▸ **Instructions for the task**: For the records shown below, return an exact copy that excludes the pictures.

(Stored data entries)
--- --- ---
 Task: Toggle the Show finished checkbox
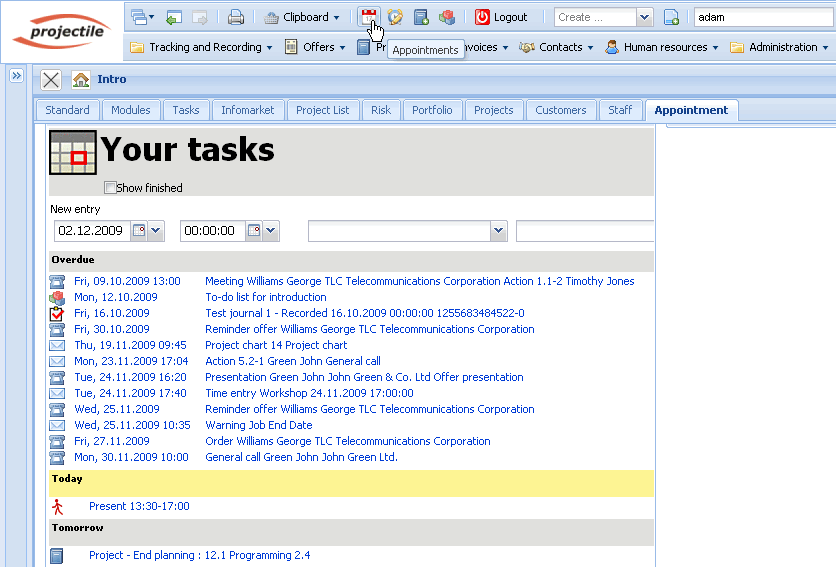pyautogui.click(x=111, y=187)
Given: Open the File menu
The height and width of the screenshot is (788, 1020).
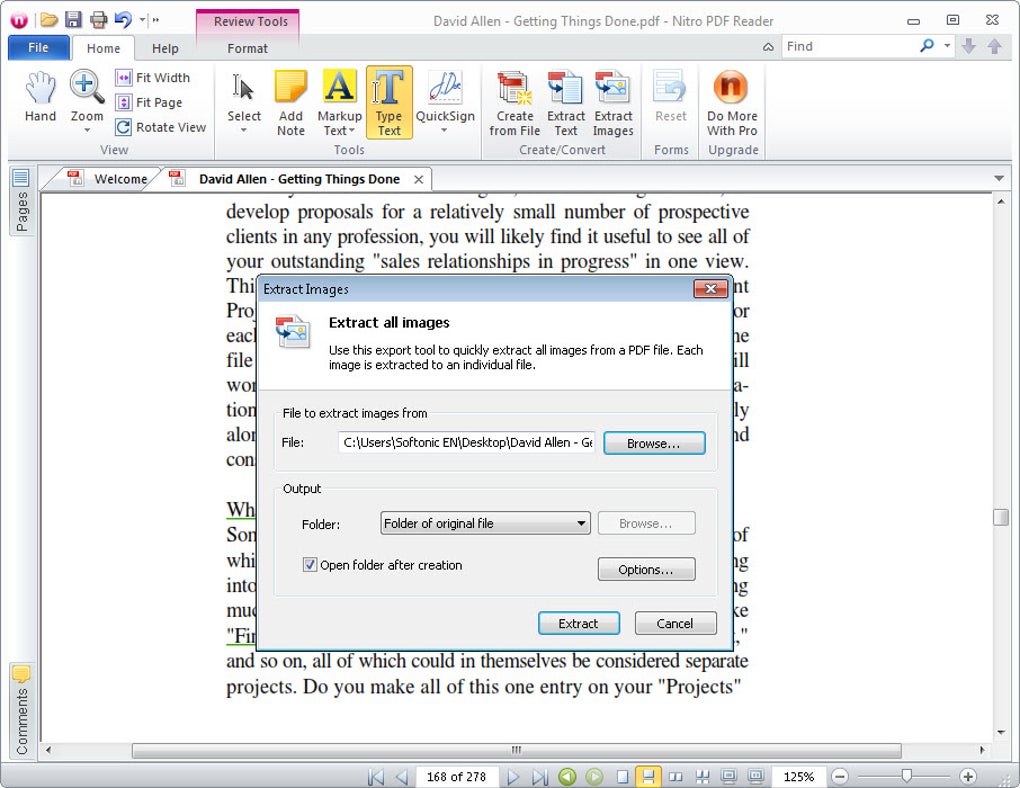Looking at the screenshot, I should point(37,47).
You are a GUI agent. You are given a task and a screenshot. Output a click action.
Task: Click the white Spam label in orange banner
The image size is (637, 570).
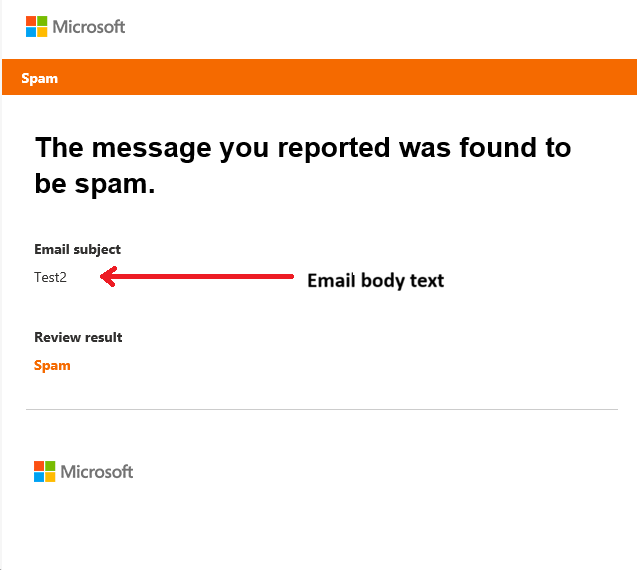tap(40, 78)
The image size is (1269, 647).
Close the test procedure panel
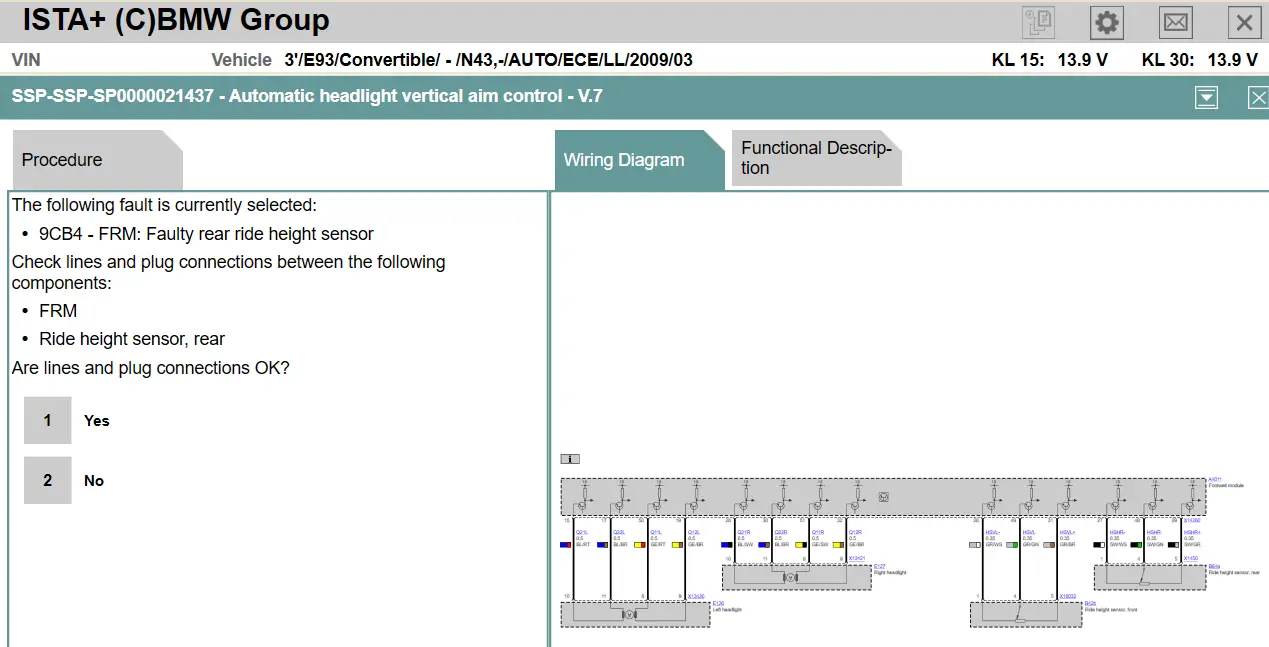click(x=1257, y=97)
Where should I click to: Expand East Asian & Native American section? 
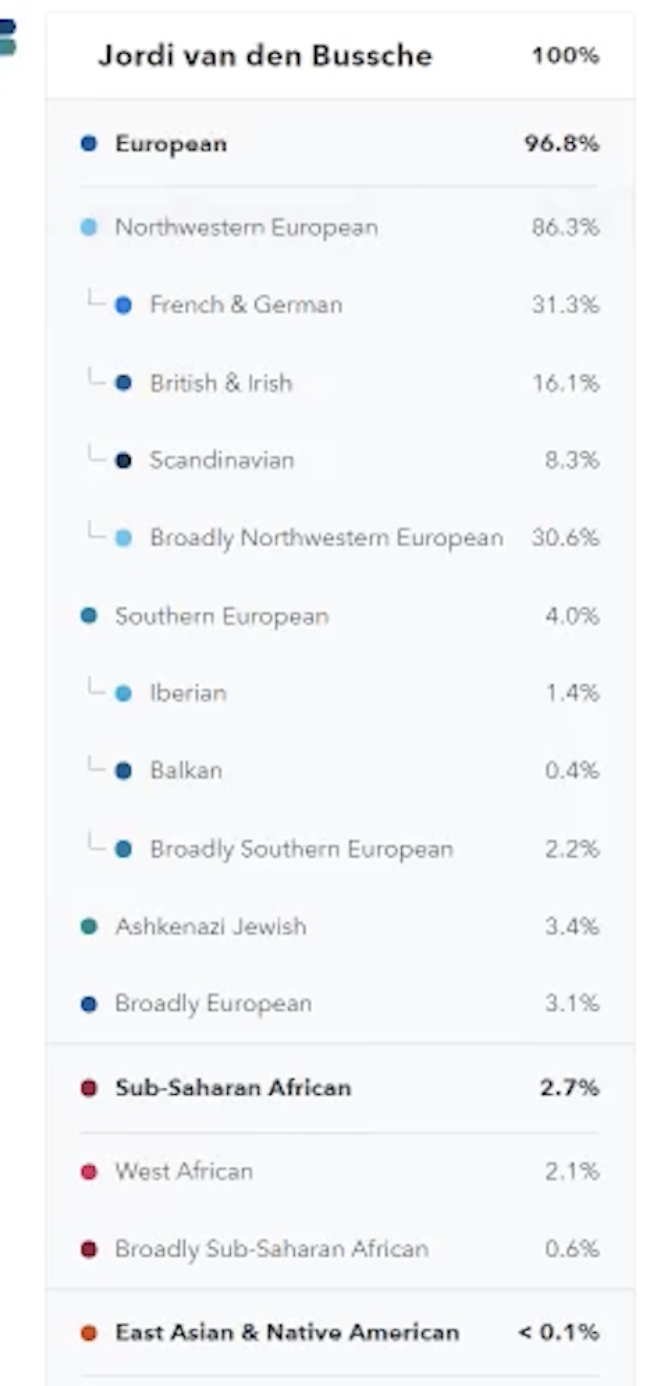coord(340,1333)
--- --- ---
▸ **Exercise solution**:
 Task: Toggle the Show finished checkbox
pyautogui.click(x=111, y=187)
Given: Open the File menu
The height and width of the screenshot is (788, 1020).
Looking at the screenshot, I should point(37,47).
You are a GUI agent. You are given a task and a screenshot. Output a click action.
Task: Click the white Spam label in orange banner
The image size is (637, 570).
tap(40, 78)
The image size is (1269, 647).
Close the test procedure panel
click(x=1257, y=97)
Where should I click to: Expand East Asian & Native American section? 
coord(340,1333)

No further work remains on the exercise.